What's particularly revealing about Thatcher's comments is that it is conditions which have absolutely nothing to do with the unacceptability of mass murder and torture that make mass murder and torture unacceptable for her. Of course, mass murder and torture are unacceptable because the public won't stand for it: how could I have possibly thought that it had anything to do with the fact that they're really, really terrible things to do.


Watch out, you've been DeLonged.


"if Hayek’s preference was for a liberal dictatorship."

It wasn't, as any fool knows.

What you are quoting from "Hayek" is an English translation of a Spanish text which itself was translated by someone from English into Spanish. These aren't Hayek's actual words, they've been through the "telephone game."

In the 1980s Hayek was sonstantly sick and spent most all of his time working to complete a major treatise before he would die. The evidence suggests the man simply wasn't spending much time collecting international intelligence on the happenings on the ground in countries around the world. He certainly wasn't spending much time reading piles of newspaper. So where is the evidence that Hayek actually know what Pinochet had done?

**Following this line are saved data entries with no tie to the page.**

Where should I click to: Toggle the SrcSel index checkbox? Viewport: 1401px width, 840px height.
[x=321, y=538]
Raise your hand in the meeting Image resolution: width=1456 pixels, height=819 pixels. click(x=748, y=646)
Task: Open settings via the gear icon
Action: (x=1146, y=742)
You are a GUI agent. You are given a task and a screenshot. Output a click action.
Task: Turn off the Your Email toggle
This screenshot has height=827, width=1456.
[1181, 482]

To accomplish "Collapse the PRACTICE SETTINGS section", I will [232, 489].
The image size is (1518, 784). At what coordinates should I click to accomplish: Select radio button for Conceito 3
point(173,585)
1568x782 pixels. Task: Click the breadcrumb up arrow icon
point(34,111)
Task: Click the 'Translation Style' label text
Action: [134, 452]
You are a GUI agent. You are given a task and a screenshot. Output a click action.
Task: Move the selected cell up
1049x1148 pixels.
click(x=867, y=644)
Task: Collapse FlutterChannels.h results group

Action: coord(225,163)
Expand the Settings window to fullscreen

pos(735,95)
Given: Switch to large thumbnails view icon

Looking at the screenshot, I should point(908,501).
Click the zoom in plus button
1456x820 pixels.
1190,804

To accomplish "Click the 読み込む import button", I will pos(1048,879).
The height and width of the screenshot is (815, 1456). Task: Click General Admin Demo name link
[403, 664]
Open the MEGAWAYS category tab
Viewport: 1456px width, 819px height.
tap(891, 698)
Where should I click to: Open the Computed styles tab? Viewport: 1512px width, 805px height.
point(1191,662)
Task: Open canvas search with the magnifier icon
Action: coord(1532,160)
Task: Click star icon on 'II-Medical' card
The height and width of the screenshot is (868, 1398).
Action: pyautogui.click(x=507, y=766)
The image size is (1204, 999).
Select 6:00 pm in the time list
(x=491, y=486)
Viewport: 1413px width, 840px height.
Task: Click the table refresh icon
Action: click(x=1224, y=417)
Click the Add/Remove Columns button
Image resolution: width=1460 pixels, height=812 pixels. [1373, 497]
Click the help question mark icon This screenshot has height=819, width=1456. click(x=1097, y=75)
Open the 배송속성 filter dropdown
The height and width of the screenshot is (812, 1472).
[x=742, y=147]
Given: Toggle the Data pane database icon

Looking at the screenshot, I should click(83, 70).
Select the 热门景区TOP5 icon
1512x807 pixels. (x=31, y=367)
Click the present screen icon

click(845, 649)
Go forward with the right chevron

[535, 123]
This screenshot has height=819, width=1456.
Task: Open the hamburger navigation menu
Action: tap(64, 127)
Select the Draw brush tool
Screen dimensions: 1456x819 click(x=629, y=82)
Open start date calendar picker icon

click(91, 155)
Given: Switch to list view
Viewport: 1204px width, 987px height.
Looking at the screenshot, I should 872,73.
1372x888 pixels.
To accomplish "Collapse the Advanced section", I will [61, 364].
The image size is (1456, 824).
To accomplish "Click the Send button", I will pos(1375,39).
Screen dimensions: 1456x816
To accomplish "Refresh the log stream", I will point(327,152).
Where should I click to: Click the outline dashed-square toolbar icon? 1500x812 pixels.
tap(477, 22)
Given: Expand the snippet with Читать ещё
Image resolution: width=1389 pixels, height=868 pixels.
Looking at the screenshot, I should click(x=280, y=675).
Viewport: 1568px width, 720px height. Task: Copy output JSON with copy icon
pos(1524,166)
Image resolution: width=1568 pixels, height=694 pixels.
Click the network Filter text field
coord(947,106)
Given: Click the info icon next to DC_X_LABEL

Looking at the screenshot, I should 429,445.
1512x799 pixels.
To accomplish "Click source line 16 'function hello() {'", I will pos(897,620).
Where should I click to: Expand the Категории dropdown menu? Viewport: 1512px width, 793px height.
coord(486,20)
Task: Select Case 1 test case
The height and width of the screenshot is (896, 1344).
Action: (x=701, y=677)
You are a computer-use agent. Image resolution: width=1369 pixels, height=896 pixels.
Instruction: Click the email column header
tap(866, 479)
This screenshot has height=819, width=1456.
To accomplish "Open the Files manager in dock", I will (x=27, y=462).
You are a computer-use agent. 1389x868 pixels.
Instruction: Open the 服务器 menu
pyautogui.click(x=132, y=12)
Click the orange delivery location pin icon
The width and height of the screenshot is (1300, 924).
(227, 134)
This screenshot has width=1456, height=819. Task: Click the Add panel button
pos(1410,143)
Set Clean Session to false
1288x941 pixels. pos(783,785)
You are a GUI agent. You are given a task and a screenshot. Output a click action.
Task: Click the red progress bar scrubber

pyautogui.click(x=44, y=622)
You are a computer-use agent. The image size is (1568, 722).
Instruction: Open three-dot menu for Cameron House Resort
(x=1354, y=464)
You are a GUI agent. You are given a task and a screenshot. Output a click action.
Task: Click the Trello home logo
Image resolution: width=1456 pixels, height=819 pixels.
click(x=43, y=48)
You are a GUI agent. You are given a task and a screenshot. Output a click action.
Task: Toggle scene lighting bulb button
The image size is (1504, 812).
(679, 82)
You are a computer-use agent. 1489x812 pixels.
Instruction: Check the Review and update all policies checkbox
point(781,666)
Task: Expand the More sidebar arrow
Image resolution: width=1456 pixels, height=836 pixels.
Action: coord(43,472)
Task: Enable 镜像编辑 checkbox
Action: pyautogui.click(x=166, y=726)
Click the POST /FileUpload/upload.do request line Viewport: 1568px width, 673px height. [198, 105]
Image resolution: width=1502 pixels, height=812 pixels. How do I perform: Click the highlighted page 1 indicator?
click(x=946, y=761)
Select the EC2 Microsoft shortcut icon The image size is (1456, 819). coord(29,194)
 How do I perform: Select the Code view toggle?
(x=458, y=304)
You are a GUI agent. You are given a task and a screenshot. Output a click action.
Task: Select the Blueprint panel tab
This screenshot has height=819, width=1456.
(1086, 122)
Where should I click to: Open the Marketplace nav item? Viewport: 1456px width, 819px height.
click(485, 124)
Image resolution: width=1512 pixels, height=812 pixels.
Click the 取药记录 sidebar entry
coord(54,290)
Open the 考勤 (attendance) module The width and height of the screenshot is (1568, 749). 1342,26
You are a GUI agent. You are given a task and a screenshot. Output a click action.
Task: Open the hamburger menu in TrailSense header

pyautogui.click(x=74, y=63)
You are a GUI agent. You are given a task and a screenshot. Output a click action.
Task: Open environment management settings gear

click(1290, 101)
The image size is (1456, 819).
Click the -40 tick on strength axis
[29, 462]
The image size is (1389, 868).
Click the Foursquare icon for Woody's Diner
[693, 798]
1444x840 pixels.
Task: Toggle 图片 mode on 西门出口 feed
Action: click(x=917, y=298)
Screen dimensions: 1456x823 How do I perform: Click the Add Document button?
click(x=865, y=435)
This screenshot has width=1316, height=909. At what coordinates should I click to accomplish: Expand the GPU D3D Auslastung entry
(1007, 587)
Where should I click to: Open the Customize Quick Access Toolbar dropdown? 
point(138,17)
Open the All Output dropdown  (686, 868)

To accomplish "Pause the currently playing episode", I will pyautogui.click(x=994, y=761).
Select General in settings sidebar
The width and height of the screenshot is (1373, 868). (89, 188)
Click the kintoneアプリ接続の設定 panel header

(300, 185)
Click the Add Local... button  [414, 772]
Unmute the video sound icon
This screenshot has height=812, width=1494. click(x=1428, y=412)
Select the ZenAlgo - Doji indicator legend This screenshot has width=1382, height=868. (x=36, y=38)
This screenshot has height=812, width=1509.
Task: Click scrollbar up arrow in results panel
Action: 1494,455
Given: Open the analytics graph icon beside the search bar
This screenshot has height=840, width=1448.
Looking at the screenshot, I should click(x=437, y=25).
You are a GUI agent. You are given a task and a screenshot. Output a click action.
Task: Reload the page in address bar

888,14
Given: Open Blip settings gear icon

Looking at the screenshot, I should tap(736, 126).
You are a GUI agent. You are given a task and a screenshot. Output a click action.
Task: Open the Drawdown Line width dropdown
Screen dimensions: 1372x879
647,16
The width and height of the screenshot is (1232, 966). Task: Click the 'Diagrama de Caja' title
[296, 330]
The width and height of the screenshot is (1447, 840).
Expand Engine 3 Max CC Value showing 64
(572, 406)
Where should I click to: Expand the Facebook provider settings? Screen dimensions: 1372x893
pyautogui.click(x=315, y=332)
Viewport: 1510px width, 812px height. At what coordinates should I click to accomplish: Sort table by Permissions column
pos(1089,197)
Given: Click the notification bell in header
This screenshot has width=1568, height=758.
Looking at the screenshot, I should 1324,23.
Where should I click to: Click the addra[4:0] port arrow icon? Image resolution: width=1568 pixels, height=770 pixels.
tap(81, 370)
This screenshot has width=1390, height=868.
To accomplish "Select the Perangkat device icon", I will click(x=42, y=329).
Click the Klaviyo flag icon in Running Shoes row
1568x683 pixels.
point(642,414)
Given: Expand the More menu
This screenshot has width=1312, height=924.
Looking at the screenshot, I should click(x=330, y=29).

There isn't any -- only repeated evidence that Hayek was in the dark about this.

You don't strike me as a honest individual so this all likely falls on deaf ears.

Barry Freed

Ive argued before that many of Chinas anti subversion laws like those against causing turmoil or disturbing social order - have a Hayekian feel to them.

Where-where-where is the linky goodness?

BTW, PrestoPundit, you've mispelled "Stalin."